In the United States in particular, men have been portrayed as being inseparable from their guns. In town squares, statues have been erected of conquering heroes with a gun either in their arms or by their side. Even without captions, pictures depicting the wild West era are quickly identified by the low-slung six-shooter strapped to a man’s hip. Scores of movies have been made with the word “gun” in the titles. Television shows and theater box-office attractions are alive with the sound of rapid gunfire—good guys and bad guys shooting it out in every conceivable situation and location. Puny men made macho with a handgun or rifle in their hand, with realistic scenes of the dead lying at their feet.
But more women are now getting involved with guns. In the last score of years, television sets have come alive with women detectives and undercover agents shooting it out with unsavory elements and winning with deadlier aim and superior firepower.
They are flocking onto pistol and rifle firing ranges, squeezing off round after round of ammunition into life-size target posters of men and putting bullet holes between their eyes.
So it should not shock you to learn that handguns specially designed for women are already on the market and selling well. “Ladies, you wouldn’t use a man’s deodorant,” wrote one lady reporter, “so why use a man’s revolver? You want a revolver that’s lightweight, with no edges to catch your nails, a dainty revolver that still packs a punch. Maybe you want a .38-caliber LadySmith . . . in glossy blue, or frosted sterling, with your choice of barrel lengths.” An expert voiced his opinion on what women want in guns: “A woman wants the gun to look pretty. She wants it to be a nice-looking object that she puts in her purse. She doesn’t want it to clash with her compact and her mirror . . . A lot of women like things to be color coordinated and match. They don’t want it to look evil or vicious . . . She’s buying it for protection but, at the same time, she doesn’t want it to be ugly.”
Some of the handguns specially designed for the elegant lady are .38 caliber with five-shot capacity and are offered in a choice of two barrel lengths—two inches [5 cm] and three inches [8 cm]—to fit nicely in a purse.
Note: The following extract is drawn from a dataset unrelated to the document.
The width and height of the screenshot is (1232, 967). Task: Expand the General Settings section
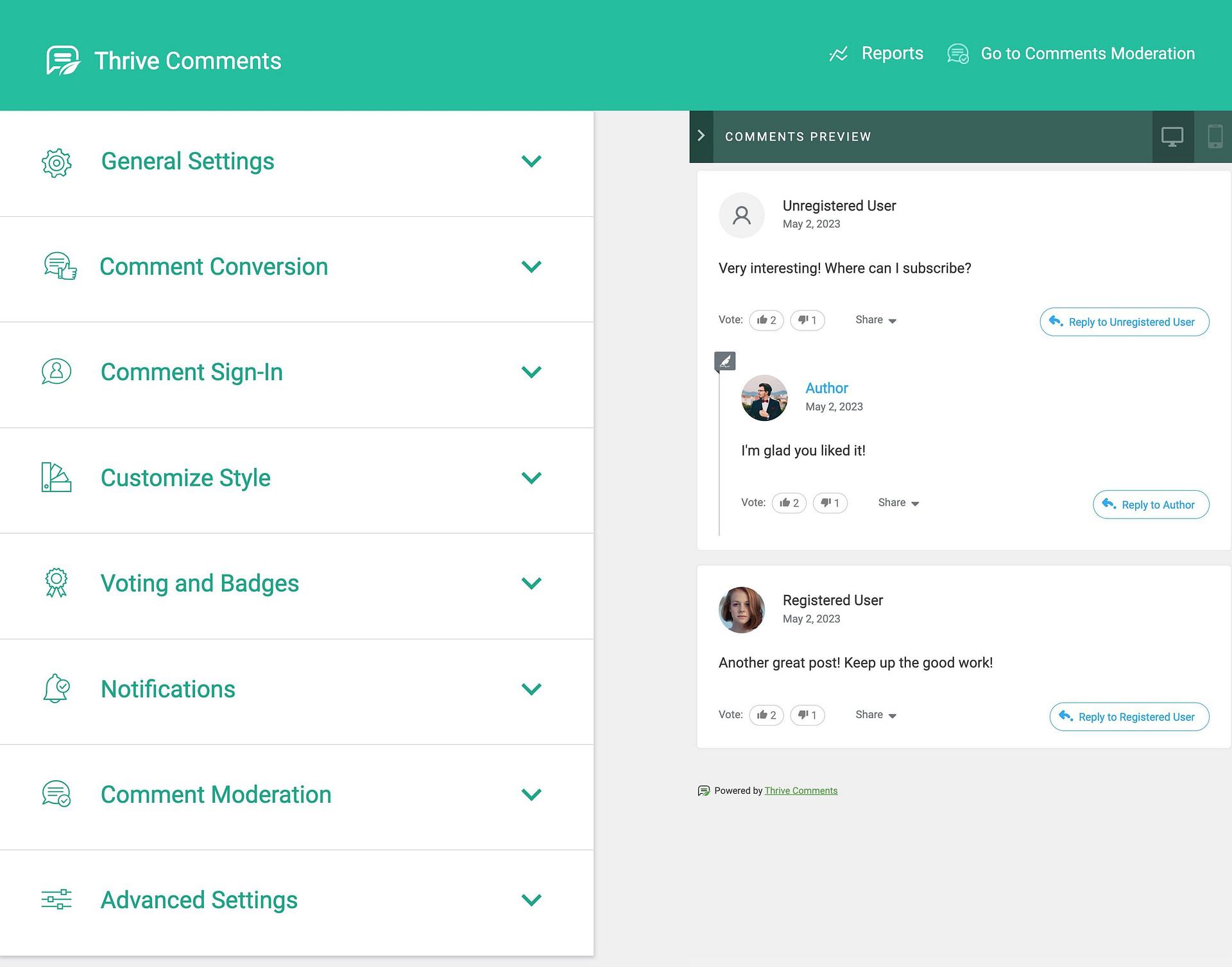(531, 160)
Some come with smooth, contoured rosewood grips, and others may be fitted with pastel-colored ones. “They’re very beautiful,” said one woman, “and, I would think, handy.” Then, too, there are new creations of purses with built-in compartments specially made for the lady’s handgun. “A woman handgun owner without a special purse is just asking for trouble,” said one woman. “You will end up with cracker crumbs and mints in the barrel, or tobacco, if you smoke, or anything else that accumulates in the bottom of a lady’s handbag.” Some foresee the time when a woman carrying a gun will be as commonplace as one carrying an umbrella.
Their Numbers Are Growing
A recent poll has shown that between 1983 and 1986, gun ownership among women in the United States “climbed some 53 percent to over 12 million.” The poll also showed that during those three years, “some 2 million additional women were considering the purchase of a firearm.” In some women’s magazines, subtle attention is drawn to a woman’s need for protection by depicting a woman returning home to find a window broken in her front door. Does she live alone? Does she own a gun to protect herself if she is met by an intruder? A toll-free number at the bottom of the advertisement turns out to be that of a gun manufacturer, now offering a new line of elegant handguns for women.
“These ads are like pouring salt in a wound,” said one woman. The reason is that since a great many women live alone or are single parents, they feel especially vulnerable to violent crime, often with good reason. In most large cities, rape is on the increase. Women are having their purses snatched—many at knife point. There are assaults on women on the streets, in parking lots, and in office buildings during daylight hours. Apartments and homes, residences of women who live alone, are being broken into while the occupant is asleep. “We’d better learn to take care of ourselves,” said one woman, “because as we become more mobile in an increasingly violent society, we’re going to have to take care of ourselves.”
“I was walking home from work,” said one woman interviewed on U.S. television. “Someone just grabbed me from behind. He had a knife and he pushed me down and he grabbed my purse. Right there and then, I said I have to do something.” After applying for a permit to carry a gun and taking target practice on a shooting range, what was her outlook? “I lost all sense of vulnerability. I thought to myself, I have a gun, I’m shooting this and it’s terrific, I don’t feel afraid. With this piece of metal in my hands, I could really protect myself.”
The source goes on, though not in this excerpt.